What started as an interest gradually grew into a passion. I was incredibly fortunate to grow up with parents who started from humble beginnings. I lived the progression as they transitioned our family from living in a small duplex in the heart of our small country town to a house on acreage on the fringes. Then we started taking longer holidays rather than just a weekend away — we even went overseas a couple of times! Honestly, I felt a little undeserving — what had I done to earn these incredible things that my schoolmates hadn’t? As time went by I kept noticing these differences. Then, at the ripe old age of fourteen I read The Barefoot Investor, 2nd Edition, and my eyes were opened. The underlying financial principles my parents lived by turned out to be very different to most families’. Why didn’t people realise the pain credit was causing them, how inflation was eating their savings and how important compound interest was to their financial future?
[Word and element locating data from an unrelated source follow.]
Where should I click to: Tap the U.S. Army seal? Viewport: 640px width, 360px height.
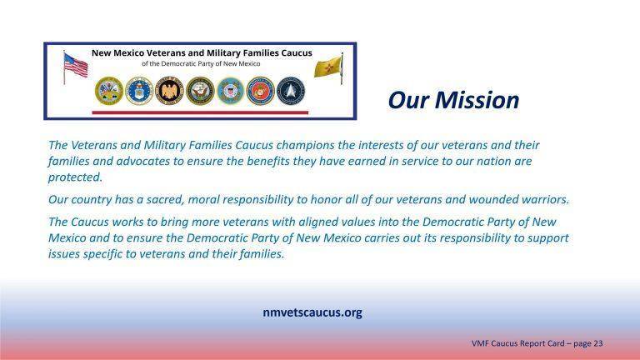tap(109, 90)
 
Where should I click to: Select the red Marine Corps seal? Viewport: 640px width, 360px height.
tap(260, 90)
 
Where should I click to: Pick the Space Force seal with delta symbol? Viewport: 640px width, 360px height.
tap(291, 90)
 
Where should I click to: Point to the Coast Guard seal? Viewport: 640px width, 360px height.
tap(230, 90)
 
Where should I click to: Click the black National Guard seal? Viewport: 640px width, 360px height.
tap(170, 90)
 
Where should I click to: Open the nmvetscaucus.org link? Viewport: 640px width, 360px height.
tap(312, 313)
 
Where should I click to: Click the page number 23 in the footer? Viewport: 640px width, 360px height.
tap(598, 343)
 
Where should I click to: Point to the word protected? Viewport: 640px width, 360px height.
tap(75, 178)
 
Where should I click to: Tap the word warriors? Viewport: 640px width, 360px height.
tap(543, 199)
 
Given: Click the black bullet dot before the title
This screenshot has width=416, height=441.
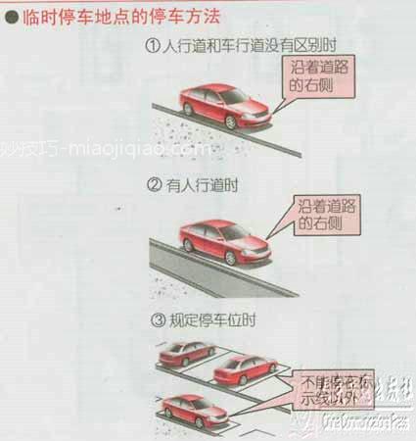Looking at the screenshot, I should click(11, 16).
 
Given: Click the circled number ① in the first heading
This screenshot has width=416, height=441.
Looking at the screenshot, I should click(153, 45).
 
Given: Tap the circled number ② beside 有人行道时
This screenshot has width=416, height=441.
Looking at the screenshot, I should click(153, 183).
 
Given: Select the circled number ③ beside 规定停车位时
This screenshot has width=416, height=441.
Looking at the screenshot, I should click(153, 320).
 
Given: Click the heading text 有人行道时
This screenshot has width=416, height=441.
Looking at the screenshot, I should click(196, 183).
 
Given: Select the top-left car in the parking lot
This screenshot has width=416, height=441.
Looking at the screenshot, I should click(187, 352).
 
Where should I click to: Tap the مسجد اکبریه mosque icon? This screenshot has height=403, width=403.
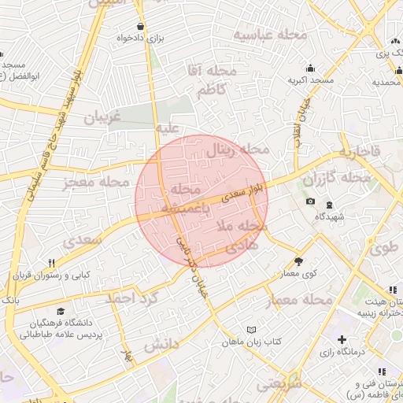(x=312, y=68)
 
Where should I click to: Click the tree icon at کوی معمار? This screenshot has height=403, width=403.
(x=298, y=261)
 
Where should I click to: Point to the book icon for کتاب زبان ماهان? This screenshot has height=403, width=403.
(x=251, y=329)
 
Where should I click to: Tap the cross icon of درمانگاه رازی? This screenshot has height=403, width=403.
(x=341, y=339)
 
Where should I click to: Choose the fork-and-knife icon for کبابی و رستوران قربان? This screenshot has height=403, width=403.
(x=51, y=263)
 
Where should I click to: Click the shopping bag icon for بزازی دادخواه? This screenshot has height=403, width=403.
(x=140, y=25)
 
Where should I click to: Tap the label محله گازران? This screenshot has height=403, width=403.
(x=337, y=179)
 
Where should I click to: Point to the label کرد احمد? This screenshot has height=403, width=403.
(x=131, y=298)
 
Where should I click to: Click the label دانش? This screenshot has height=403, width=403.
(x=163, y=344)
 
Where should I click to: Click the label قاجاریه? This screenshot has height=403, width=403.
(x=359, y=150)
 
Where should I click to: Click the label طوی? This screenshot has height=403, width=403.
(x=383, y=248)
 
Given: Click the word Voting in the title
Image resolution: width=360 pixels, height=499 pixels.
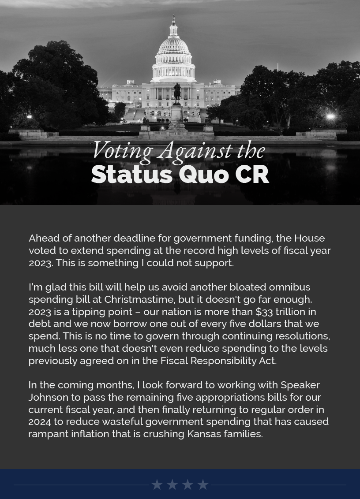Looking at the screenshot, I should coord(122,150).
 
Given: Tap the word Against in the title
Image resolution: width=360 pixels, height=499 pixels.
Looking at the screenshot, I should coord(195,150).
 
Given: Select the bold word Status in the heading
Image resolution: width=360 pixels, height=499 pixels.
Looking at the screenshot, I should coord(131,174).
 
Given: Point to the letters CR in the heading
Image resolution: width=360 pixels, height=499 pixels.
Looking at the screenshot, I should coord(252,174).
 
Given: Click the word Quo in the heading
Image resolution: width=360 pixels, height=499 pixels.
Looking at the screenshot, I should coord(203,174).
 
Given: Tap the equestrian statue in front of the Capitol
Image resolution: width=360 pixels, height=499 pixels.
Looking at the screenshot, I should coord(177,93).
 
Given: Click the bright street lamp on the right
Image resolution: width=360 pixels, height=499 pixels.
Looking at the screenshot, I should coord(330,117).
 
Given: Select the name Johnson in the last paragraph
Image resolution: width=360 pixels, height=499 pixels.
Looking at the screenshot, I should coord(48,397).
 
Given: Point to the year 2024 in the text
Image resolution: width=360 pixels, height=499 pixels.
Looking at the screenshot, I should coord(40,421).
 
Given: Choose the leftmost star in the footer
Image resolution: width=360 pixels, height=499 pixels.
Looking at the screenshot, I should coord(157,485).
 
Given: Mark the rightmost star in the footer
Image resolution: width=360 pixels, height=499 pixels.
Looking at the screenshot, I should coord(202,485).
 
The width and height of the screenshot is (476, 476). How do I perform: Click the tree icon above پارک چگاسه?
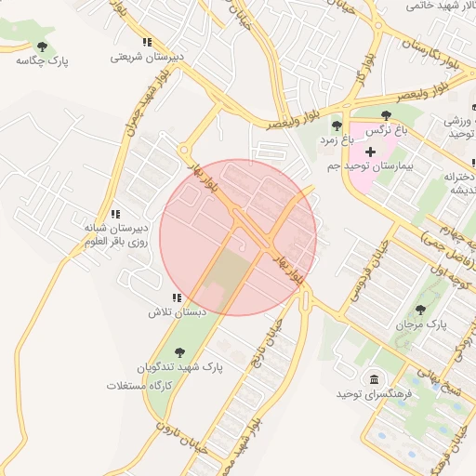[41, 45]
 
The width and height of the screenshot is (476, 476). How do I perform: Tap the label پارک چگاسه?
[42, 60]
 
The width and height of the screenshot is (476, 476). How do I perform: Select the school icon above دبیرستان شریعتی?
[147, 42]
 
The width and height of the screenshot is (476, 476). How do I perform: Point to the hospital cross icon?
[370, 151]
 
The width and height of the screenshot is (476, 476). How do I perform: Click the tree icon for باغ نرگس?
[388, 115]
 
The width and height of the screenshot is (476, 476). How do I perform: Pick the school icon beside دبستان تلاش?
[176, 298]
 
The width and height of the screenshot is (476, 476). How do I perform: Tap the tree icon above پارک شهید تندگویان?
[179, 351]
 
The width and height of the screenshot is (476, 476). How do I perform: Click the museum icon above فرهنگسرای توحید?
[374, 379]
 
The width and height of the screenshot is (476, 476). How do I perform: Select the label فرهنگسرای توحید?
[374, 394]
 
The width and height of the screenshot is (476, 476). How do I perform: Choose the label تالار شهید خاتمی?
[440, 6]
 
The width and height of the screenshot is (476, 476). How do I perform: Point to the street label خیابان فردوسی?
[354, 275]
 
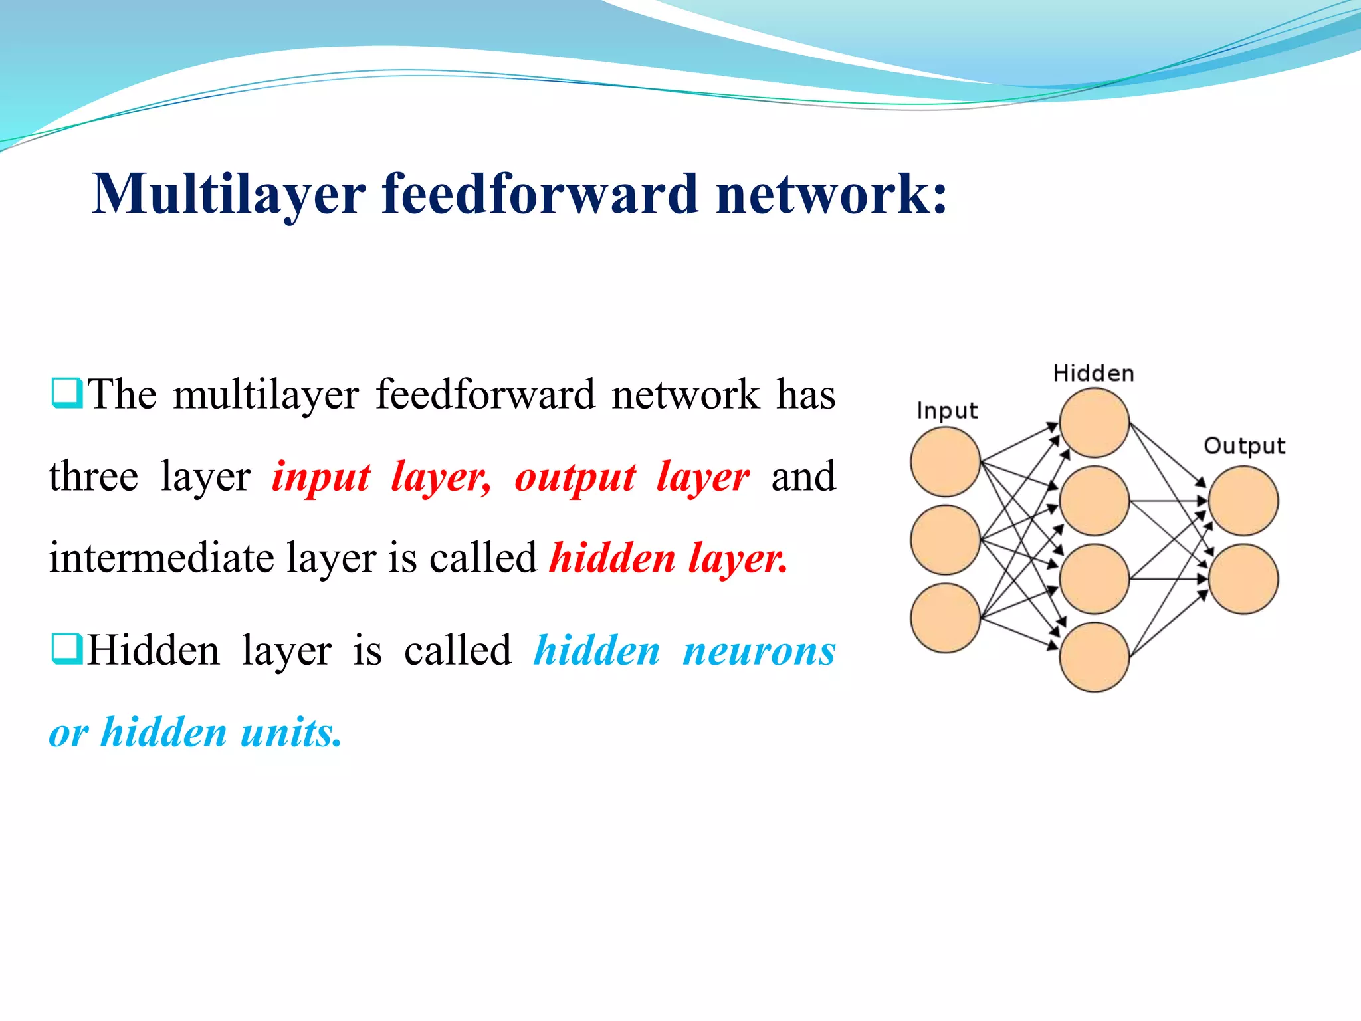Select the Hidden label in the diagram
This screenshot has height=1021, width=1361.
pyautogui.click(x=1093, y=374)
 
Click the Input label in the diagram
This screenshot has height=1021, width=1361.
pyautogui.click(x=946, y=411)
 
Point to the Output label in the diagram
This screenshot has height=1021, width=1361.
pyautogui.click(x=1244, y=446)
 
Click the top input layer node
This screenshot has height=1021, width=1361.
pyautogui.click(x=945, y=462)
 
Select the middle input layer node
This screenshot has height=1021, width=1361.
pyautogui.click(x=945, y=540)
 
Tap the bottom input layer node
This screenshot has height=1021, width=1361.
pyautogui.click(x=945, y=618)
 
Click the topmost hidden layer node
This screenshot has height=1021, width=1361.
pyautogui.click(x=1094, y=423)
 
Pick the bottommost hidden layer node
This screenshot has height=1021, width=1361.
pyautogui.click(x=1094, y=657)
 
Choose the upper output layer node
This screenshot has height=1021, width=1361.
pyautogui.click(x=1243, y=501)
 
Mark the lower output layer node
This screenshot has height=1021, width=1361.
pyautogui.click(x=1243, y=579)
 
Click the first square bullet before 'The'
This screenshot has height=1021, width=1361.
pyautogui.click(x=66, y=393)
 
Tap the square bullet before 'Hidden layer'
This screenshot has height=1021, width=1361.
pyautogui.click(x=66, y=649)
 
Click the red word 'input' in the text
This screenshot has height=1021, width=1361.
pyautogui.click(x=321, y=477)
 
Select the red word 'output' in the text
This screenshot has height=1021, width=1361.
pyautogui.click(x=576, y=477)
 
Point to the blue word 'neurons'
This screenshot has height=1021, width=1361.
pyautogui.click(x=759, y=651)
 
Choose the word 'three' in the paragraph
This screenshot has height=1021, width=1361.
pyautogui.click(x=94, y=476)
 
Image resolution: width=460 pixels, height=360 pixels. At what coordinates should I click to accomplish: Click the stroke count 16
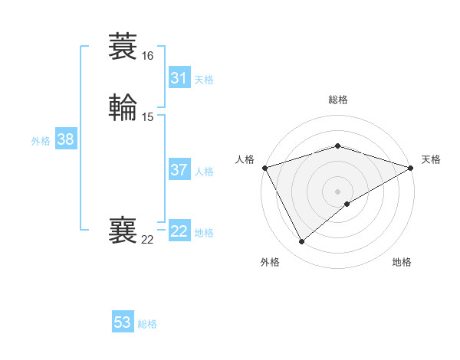[x=147, y=56]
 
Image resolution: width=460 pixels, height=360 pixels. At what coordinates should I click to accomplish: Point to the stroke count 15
[x=147, y=116]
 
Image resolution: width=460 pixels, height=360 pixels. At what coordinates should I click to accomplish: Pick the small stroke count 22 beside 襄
[x=147, y=240]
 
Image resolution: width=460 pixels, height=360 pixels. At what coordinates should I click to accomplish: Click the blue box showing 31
[x=179, y=78]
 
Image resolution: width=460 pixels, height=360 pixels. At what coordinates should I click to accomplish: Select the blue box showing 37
[x=179, y=170]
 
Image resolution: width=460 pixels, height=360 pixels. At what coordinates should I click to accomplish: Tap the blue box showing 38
[x=66, y=139]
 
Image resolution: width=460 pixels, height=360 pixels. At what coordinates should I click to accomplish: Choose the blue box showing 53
[x=123, y=322]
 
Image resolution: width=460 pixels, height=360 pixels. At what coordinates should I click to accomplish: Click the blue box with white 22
[x=179, y=231]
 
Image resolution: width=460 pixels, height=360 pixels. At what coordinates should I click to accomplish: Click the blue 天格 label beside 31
[x=204, y=80]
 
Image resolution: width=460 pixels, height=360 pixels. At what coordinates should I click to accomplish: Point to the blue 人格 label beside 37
[x=204, y=172]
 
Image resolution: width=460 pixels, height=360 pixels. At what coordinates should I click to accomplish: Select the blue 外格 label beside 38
[x=41, y=141]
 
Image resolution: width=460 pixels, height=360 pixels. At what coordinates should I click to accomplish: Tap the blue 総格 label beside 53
[x=147, y=324]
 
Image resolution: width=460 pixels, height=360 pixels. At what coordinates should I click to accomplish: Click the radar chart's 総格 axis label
[x=337, y=100]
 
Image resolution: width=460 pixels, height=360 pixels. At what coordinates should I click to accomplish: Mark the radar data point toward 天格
[x=411, y=168]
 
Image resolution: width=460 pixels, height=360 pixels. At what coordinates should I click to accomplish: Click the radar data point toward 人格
[x=264, y=168]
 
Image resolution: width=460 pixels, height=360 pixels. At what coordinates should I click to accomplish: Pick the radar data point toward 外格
[x=301, y=242]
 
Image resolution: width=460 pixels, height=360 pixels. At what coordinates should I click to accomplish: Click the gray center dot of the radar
[x=337, y=191]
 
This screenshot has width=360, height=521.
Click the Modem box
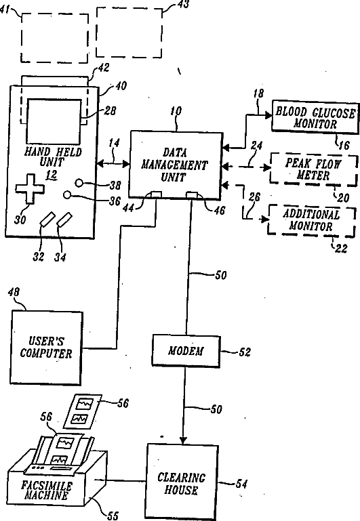tap(186, 351)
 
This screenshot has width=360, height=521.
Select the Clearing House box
tap(182, 482)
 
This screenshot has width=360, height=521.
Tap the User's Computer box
tap(46, 348)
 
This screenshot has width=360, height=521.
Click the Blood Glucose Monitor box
tap(315, 117)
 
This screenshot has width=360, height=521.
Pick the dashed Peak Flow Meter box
tap(313, 169)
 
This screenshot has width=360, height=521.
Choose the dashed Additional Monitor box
tap(311, 221)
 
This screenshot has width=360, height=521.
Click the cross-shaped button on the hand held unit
tap(30, 188)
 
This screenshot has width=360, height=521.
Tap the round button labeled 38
tap(79, 183)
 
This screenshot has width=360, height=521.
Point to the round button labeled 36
tap(67, 194)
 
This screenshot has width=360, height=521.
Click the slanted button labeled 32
tap(47, 220)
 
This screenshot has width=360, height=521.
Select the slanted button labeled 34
tap(64, 220)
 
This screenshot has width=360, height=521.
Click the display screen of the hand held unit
tap(54, 121)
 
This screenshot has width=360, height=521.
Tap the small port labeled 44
tap(156, 194)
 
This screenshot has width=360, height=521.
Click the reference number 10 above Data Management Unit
tap(176, 110)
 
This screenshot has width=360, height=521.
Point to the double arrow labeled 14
tap(113, 163)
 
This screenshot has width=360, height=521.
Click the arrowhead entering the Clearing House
tap(183, 440)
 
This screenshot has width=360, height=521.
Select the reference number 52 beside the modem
tap(245, 352)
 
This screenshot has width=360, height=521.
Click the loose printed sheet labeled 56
tap(83, 412)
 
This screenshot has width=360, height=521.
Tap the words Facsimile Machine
tap(46, 491)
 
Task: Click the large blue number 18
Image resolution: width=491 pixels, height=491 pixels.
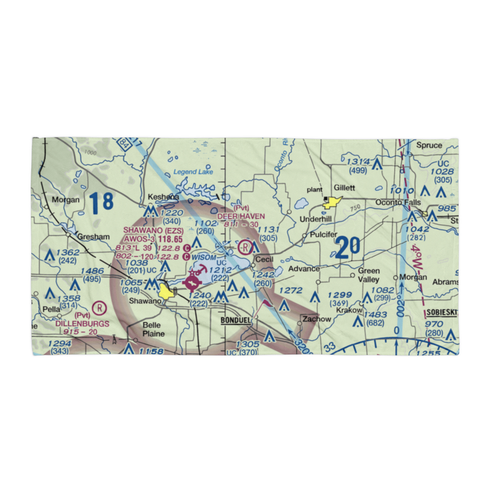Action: [x=102, y=201]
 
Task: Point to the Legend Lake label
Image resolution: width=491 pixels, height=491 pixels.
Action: [x=193, y=172]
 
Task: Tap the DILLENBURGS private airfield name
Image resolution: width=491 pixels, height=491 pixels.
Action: [x=82, y=324]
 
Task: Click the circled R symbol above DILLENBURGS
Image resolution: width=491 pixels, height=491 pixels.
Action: [x=99, y=308]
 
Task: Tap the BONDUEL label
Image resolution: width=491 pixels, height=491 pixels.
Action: [x=236, y=320]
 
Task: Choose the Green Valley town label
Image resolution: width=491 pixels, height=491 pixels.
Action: [x=368, y=275]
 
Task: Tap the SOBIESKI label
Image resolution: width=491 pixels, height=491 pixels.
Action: [x=441, y=312]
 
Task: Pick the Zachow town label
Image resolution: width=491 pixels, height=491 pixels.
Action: [x=317, y=319]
I was baffled.
It’s been more than ten years, but I finally have an answer. I believe it comes down to our relationship with and attitudes toward money as a society. As kids, we are taught geography, history, maths, english and science for twelve years in an effective and structured way.
Regardless of whether we pursue careers in these fields, we have a solid foundation of what our physical world is, how it works, how it came to be, and how to communicate with other people within it. But we never learn about how to thrive within our world, and whether we like it or not, in a capitalistic society, this is heavily influenced by our relationship with money.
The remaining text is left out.